The problem: Look for the string "drive" in the listing below, then copy every line that has it.

────────────────────────────────────────

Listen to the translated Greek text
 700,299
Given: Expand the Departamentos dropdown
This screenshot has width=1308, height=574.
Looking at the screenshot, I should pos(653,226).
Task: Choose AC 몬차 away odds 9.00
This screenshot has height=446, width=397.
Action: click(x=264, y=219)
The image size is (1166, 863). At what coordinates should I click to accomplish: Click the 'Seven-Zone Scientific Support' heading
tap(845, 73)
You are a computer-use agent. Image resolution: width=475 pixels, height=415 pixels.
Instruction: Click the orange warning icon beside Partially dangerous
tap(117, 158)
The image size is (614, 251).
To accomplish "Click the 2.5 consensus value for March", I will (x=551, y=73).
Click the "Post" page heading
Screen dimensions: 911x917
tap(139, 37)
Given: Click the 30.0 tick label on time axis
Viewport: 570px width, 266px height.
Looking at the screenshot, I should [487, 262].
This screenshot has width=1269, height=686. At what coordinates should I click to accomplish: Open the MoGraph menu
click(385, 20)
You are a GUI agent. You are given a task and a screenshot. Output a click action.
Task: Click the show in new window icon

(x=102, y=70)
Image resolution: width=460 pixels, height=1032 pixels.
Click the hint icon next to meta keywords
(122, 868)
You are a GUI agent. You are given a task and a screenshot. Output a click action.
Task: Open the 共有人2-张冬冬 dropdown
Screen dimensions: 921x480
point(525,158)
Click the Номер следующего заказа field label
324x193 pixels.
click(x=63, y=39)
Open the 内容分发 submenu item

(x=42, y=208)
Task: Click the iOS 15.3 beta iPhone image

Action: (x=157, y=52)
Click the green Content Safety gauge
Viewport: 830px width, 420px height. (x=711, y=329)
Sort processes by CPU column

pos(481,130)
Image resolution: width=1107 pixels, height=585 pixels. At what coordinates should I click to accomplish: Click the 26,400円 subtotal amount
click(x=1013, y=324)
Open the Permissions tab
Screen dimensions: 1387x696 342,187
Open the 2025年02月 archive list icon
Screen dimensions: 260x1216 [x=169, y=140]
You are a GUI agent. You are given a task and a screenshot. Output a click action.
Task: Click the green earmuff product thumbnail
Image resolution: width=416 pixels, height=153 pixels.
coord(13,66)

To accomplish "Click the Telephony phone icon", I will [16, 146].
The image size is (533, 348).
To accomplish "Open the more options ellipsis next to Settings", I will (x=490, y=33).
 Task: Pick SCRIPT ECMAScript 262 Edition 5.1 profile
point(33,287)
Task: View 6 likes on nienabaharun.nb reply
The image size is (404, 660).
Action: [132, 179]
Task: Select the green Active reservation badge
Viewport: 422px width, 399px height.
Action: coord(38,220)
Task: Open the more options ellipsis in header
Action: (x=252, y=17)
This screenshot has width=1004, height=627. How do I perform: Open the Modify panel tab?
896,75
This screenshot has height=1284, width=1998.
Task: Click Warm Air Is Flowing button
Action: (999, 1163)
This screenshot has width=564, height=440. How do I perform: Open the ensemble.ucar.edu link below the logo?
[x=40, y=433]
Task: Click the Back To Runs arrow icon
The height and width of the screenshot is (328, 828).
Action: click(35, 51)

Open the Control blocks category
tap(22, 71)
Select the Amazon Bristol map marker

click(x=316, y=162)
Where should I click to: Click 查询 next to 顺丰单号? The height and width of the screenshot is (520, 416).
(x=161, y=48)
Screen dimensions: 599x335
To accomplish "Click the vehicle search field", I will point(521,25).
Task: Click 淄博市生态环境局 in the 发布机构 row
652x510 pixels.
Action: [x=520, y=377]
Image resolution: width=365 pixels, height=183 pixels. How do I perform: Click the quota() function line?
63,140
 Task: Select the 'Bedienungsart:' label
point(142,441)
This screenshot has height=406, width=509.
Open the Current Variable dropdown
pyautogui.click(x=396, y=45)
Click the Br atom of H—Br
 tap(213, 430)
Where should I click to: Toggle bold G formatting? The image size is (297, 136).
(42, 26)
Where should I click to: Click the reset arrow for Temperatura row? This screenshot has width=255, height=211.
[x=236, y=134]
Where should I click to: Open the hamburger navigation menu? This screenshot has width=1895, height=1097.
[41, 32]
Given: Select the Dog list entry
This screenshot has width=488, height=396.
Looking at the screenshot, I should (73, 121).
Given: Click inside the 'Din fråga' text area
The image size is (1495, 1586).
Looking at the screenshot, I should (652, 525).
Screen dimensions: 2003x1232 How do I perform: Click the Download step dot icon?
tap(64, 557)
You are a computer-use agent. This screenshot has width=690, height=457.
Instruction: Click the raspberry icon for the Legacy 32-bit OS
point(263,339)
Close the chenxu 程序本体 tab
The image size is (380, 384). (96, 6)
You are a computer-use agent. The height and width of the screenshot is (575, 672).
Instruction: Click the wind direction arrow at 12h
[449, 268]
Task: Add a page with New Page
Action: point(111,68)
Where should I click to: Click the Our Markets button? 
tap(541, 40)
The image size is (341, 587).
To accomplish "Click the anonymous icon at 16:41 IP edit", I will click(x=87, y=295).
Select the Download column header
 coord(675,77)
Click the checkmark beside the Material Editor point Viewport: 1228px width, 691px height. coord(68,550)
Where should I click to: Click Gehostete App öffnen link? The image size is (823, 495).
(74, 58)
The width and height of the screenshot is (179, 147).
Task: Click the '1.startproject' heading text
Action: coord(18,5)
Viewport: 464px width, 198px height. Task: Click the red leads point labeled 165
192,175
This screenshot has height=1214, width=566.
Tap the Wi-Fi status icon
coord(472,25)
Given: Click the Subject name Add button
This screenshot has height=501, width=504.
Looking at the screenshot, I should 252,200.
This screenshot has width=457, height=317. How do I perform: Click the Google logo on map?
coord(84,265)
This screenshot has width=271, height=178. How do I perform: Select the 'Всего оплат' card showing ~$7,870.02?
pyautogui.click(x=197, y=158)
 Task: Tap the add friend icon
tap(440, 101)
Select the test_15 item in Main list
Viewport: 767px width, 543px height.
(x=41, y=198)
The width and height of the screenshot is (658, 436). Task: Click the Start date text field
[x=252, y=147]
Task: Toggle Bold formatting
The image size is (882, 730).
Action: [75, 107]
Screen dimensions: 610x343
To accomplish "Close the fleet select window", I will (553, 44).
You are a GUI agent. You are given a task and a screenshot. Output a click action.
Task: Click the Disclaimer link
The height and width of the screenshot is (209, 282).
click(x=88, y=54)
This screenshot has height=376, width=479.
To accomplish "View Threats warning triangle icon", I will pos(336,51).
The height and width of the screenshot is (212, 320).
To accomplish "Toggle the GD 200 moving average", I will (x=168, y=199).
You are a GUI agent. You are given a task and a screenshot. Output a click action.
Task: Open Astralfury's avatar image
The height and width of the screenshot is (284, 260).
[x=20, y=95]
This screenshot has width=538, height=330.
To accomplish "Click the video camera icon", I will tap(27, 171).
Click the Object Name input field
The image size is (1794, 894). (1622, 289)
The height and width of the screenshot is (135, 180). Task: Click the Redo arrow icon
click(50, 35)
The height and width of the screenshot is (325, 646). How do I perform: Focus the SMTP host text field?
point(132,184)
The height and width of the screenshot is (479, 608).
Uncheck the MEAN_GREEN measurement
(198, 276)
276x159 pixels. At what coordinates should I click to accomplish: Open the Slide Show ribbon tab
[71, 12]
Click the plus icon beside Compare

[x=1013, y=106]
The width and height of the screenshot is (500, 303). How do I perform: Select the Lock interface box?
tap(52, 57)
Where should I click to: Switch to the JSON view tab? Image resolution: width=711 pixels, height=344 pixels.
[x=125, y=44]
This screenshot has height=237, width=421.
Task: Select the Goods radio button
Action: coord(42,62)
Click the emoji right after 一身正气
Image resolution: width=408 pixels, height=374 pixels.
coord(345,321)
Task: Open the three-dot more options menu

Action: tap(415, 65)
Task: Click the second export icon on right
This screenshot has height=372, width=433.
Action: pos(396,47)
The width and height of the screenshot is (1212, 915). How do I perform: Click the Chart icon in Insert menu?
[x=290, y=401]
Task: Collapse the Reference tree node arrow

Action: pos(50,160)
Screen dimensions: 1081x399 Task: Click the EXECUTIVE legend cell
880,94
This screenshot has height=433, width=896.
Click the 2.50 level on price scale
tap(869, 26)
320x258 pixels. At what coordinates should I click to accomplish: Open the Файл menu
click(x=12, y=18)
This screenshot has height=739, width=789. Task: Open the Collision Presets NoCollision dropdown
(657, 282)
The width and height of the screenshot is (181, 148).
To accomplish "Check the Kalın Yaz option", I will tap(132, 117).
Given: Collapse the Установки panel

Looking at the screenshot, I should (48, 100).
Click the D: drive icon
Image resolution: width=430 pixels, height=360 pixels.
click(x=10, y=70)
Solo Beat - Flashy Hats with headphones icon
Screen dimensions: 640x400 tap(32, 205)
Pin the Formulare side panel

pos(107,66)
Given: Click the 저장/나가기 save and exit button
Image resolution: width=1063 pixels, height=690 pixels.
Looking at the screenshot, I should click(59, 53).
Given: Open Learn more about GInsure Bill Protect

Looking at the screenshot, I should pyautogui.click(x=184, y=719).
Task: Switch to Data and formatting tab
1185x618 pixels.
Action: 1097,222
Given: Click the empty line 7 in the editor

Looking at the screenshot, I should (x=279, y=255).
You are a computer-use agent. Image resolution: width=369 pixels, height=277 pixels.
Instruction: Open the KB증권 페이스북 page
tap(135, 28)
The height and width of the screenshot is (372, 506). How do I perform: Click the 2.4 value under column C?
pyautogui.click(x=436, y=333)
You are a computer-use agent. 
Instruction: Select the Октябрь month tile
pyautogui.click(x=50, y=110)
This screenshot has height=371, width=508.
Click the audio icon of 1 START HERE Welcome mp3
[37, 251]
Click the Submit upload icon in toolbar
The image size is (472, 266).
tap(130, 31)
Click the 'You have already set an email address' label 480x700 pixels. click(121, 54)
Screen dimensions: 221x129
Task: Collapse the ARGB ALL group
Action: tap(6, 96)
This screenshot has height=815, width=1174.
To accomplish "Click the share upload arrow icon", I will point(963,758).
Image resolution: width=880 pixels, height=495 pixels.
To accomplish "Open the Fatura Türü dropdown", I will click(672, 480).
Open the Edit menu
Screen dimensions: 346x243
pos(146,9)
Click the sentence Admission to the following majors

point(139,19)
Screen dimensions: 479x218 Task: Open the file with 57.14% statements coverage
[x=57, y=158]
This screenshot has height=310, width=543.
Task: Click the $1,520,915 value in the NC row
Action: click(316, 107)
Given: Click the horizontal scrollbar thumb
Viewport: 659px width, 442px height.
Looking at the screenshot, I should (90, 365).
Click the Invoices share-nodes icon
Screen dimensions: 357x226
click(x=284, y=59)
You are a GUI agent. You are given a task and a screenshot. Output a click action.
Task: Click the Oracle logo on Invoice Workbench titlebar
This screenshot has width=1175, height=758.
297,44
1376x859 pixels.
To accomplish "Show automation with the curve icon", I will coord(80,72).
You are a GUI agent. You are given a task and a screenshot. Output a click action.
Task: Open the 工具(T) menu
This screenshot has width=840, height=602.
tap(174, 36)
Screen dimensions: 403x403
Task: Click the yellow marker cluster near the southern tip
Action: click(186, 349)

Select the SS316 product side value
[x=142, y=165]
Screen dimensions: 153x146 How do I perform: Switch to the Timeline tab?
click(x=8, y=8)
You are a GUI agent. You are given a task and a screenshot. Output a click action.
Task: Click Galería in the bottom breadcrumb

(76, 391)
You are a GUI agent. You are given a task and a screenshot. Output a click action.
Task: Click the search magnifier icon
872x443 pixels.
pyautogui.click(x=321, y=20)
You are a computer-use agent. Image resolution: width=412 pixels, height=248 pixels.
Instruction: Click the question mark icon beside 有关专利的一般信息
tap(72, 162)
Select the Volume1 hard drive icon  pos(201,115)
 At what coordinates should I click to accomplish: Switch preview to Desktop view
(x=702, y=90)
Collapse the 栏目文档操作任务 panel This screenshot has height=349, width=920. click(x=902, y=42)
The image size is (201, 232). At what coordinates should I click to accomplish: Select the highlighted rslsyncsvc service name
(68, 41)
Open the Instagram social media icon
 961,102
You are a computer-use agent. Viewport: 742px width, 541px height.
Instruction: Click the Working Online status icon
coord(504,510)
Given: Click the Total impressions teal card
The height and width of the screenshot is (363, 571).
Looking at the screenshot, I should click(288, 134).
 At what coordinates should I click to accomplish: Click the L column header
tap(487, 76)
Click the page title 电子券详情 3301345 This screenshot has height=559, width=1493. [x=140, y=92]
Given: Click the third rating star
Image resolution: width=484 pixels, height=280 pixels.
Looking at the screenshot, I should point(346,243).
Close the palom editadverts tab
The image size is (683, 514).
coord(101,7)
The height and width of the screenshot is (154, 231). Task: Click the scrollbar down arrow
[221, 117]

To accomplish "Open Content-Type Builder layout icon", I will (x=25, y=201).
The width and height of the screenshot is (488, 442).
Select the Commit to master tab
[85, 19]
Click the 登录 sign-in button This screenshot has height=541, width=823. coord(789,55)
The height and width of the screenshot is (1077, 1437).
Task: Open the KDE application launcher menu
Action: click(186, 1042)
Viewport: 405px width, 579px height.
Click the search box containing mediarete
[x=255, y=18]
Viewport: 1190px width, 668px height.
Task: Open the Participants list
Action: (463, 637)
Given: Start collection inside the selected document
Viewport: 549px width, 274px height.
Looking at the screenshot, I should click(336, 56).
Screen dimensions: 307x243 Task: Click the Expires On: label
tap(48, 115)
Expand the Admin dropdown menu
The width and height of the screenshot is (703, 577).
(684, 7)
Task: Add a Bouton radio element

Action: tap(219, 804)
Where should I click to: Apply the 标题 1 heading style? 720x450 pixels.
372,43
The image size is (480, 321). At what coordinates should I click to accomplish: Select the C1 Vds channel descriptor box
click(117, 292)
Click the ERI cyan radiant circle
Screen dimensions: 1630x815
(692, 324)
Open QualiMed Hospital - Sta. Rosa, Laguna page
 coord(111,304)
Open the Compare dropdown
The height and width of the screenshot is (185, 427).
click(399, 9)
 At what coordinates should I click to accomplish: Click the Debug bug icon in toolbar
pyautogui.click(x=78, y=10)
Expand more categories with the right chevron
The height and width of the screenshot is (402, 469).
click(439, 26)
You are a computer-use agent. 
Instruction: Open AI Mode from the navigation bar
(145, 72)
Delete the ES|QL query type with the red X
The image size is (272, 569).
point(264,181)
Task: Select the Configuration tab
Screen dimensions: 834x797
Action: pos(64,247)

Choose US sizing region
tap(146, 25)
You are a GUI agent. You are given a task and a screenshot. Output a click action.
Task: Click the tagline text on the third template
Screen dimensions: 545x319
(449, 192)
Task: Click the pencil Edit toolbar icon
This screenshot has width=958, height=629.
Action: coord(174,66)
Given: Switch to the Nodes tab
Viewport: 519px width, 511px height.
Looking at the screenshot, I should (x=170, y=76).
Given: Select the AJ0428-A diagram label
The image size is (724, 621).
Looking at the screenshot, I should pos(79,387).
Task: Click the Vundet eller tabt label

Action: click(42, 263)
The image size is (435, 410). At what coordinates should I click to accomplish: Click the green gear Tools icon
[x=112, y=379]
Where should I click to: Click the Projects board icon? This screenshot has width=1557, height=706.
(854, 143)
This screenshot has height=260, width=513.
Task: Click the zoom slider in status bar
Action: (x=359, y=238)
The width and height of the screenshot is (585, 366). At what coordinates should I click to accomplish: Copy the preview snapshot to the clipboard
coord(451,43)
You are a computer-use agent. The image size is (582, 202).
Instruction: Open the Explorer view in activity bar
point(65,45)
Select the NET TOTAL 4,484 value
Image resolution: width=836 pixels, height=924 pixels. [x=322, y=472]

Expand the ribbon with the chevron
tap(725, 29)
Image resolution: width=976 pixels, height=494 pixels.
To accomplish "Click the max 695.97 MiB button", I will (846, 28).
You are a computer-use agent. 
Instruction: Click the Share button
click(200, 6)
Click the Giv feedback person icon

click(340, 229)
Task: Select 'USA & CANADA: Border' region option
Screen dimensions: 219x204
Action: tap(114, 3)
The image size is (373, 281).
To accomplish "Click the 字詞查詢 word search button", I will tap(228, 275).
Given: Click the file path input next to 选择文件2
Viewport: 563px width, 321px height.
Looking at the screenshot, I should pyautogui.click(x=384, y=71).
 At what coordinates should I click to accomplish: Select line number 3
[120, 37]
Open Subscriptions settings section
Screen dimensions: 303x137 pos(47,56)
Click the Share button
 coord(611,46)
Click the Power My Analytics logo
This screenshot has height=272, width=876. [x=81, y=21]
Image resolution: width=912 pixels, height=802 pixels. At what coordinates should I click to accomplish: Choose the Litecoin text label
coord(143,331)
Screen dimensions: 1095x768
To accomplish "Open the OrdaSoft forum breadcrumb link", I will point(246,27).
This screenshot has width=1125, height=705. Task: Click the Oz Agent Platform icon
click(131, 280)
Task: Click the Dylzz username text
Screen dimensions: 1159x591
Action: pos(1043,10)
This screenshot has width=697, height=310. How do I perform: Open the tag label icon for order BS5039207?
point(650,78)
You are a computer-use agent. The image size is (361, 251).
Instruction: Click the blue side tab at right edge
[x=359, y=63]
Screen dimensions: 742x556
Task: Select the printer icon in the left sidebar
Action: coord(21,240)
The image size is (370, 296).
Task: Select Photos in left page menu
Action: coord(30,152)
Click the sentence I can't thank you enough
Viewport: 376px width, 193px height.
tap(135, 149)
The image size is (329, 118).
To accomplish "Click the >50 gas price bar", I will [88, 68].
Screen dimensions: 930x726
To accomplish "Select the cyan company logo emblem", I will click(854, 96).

────────────────────────────────────────

Solution for this task:
Click the D: drive icon
Select the Volume1 hard drive icon  pos(201,115)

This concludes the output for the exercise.